Críticas AdoroCinema
3,0
Legal
A Cidade dos Piratas

Para iniciados

por Taiani Mendes

Alguns filmes são para todas as pessoas, outros oferecem diferentes camadas de leitura dependendo do grau de conhecimento prévio do espectador a respeito do que está sendo abordado e há uma terceira classe das mensagens codificadas, das salas onde só entra quem tem a chave, das obras direcionadas e exclusivas. Uma enorme piada interna, A Cidade dos Piratas é desse último tipo e certamente agita os neurônios e memórias dos conhecedores da arte de Laerte Coutinho e do cinema de Otto Guerra, mas aos não iniciados permite apenas a observação confusa e uma ou outra risada.

"Livremente inspirada na vida e obra de Laerte", a tecnicamente impecável e quase insana animação é difícil até de resumir em sinopse. Inicialmente trata-se de uma produção estrelada pelos personagens dos quadrinhos Piratas do Tietê, mas a afirmação da transgeneridade da cartunista entra em cena, e logo depois também o próprio diretor Otto Guerra, confuso com o gênero da amiga, o gênero do filme, abatido por problemas de saúde e de desenvolvimento do projeto. É muito para assimilar e o ritmo não para. Só aumenta com a entrada de mais e mais personagens de Laerte, crises de Guerra, representação de Bolsonaro, pesadelos, sonhos, perguntas indiscretas à cartunista, desenho, TV... "O QUE ESTÁ ACONTECENDO?".

É um filme de referências (inclusive cinematográficas, várias e ótimas), um filme de vanguarda, um filme de morte ao pênis e ode ao pênis, enquanto egotrip. Otto afirma, preocupado, que o longa-metragem não para em pé e essa análise completamente verdadeira é o que ele melhor apressenta aqui. É fato, a única coisa capaz de sustentar A Cidade dos Piratas é a bagagem do espectador a respeito de seus personagens.

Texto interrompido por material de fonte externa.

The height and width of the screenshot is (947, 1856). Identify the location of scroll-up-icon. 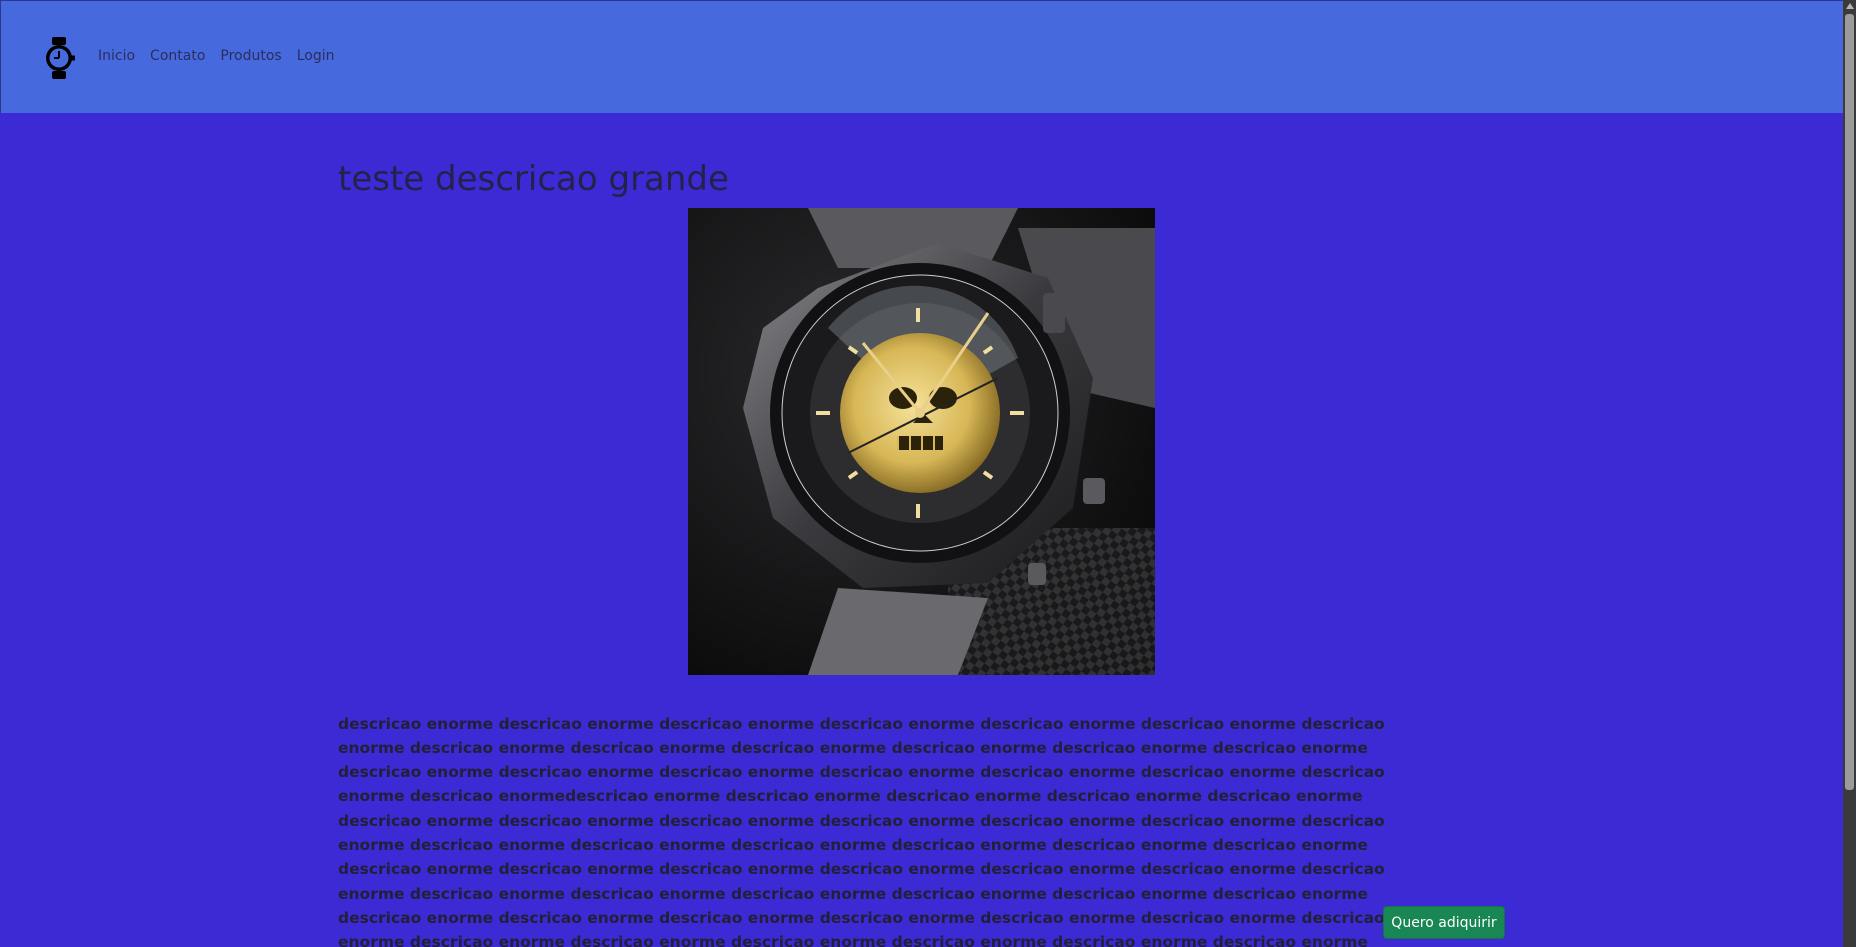
(1850, 6).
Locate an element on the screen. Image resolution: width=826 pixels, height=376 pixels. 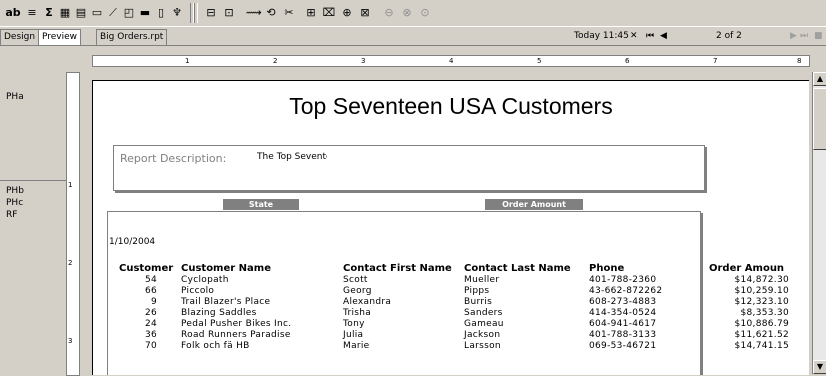
phone-cell: 604-941-4617 is located at coordinates (623, 324).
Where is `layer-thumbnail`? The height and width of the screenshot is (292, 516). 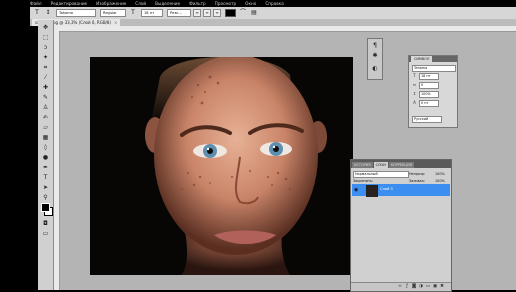
layer-thumbnail is located at coordinates (372, 191).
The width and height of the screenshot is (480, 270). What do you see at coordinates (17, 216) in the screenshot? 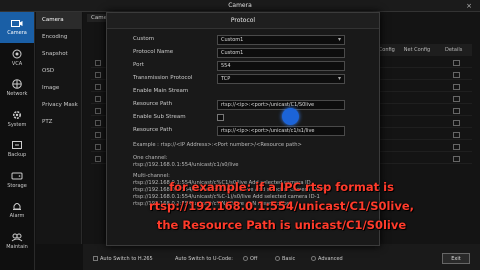
I see `nav-alarm-label: Alarm` at bounding box center [17, 216].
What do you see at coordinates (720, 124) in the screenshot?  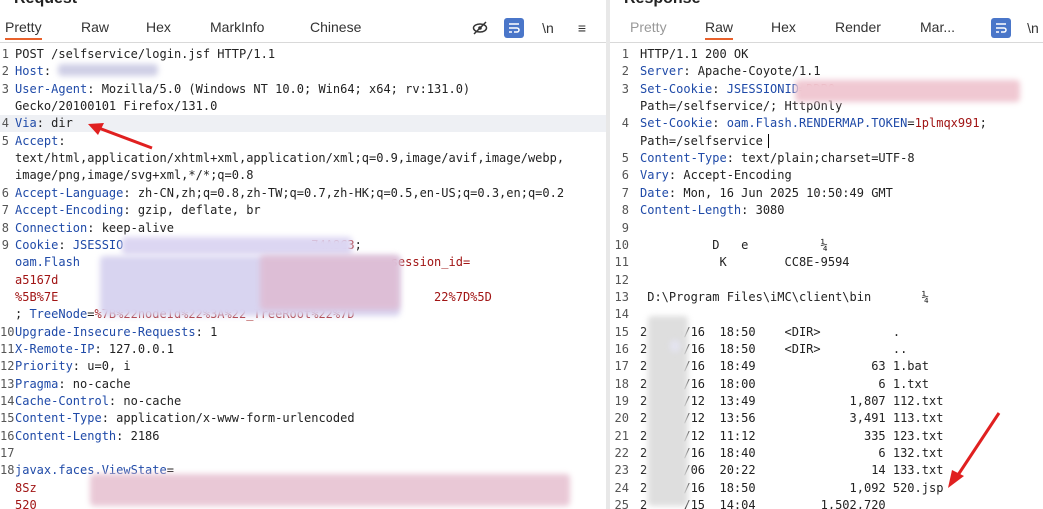 I see `text-token: :` at bounding box center [720, 124].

O cineasta fala de história do Brasil - inclusive a que está sendo construída no momento -; levanta debate pertinente sobre questões de autoria; apresenta vida e obra de Laerte e ainda se coloca no meio de toda essa salada. Tantas aberturas que isoladamente gerariam por si só grandes conteúdos, inevitavelmente provocam cansaço no público, ininterruptamente estimulado visualmente e chamado a refletir e reconhecer. Chega a ser extenuante.

A Cidade dos Piratas é totalmente excêntrico e bem gaúcho - meio como era Júpiter Maçã, que tem músicas na trilha -, e a quem não conseguir se segurar no caótico impulso criativo de Otto a partir de Laerte, cabe a dica de Fernando Pessoa, também presente na animação: "As coisas não têm significação, têm existência".

Filme visto no 46º Festival de Gramado, em agosto de 2018.